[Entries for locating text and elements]

────────────────

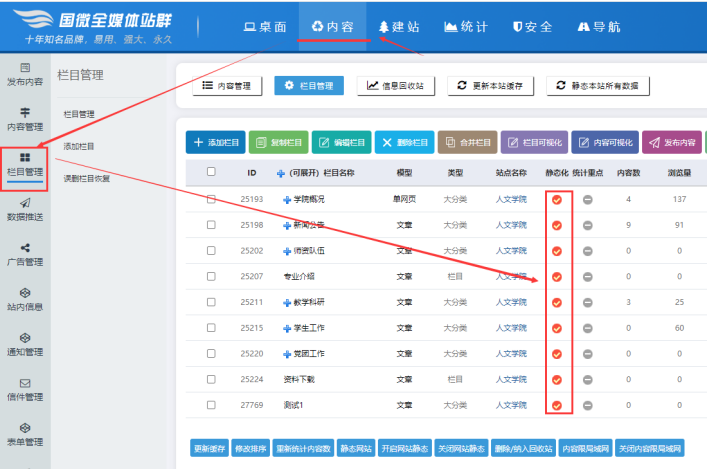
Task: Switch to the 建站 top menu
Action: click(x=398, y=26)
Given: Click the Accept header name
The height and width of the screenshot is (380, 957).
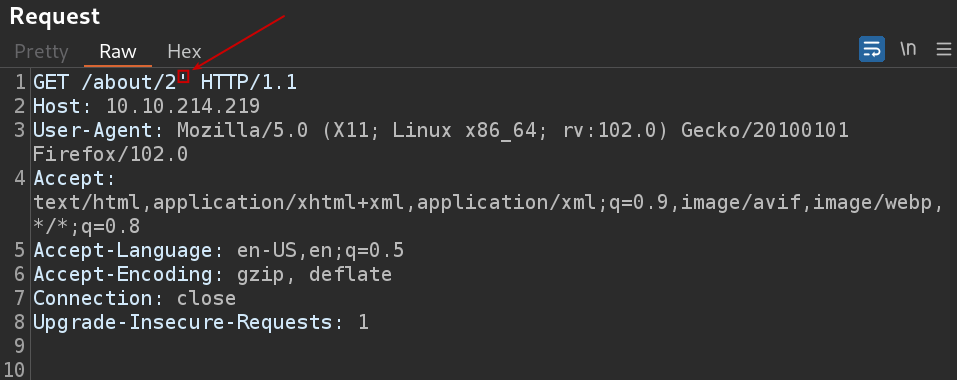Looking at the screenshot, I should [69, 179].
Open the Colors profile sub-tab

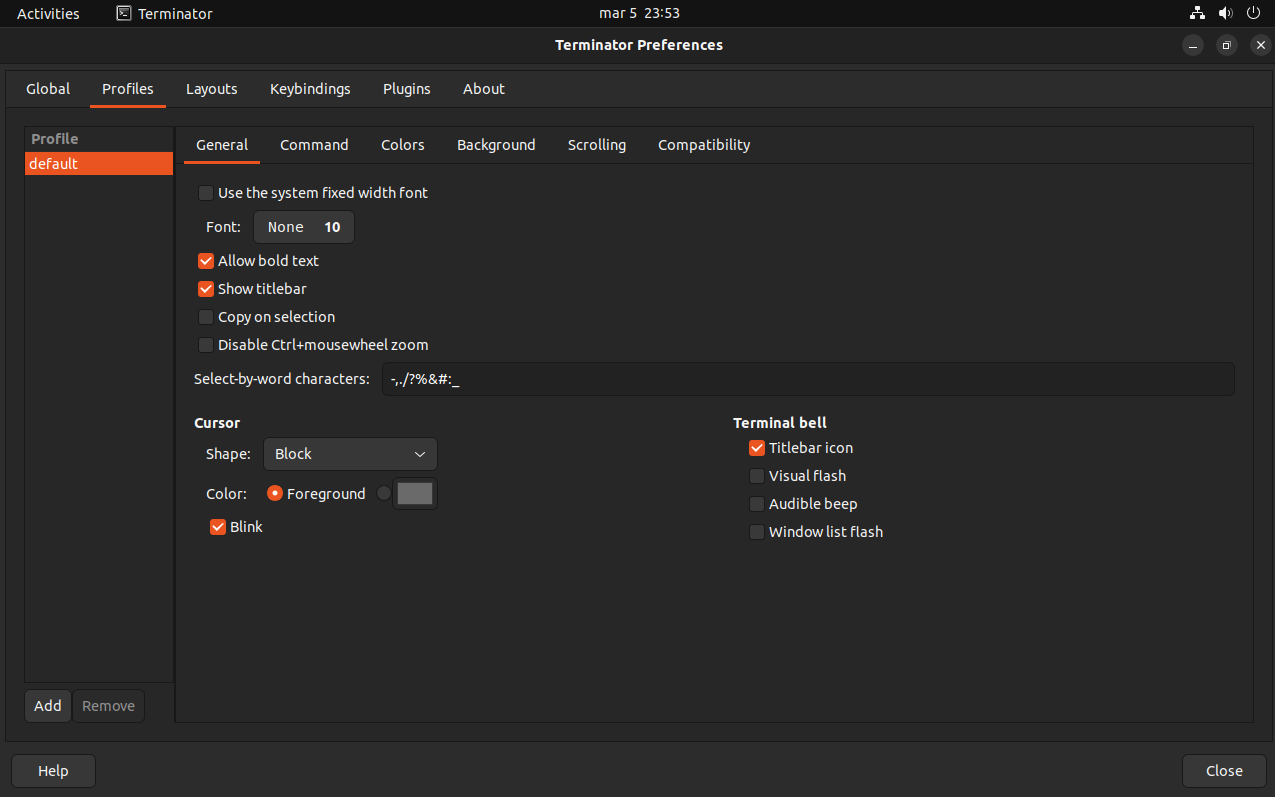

────────────────

* WORK TO COMPLETE *
Copy every one of the entries above word for word, leaving the pictures out of your answer.

* RESPONSE TO THE TASK *
Task: Switch to the 建站 top menu
Action: click(x=398, y=26)
Given: Click the Accept header name
The height and width of the screenshot is (380, 957).
Looking at the screenshot, I should [69, 179].
Open the Colors profile sub-tab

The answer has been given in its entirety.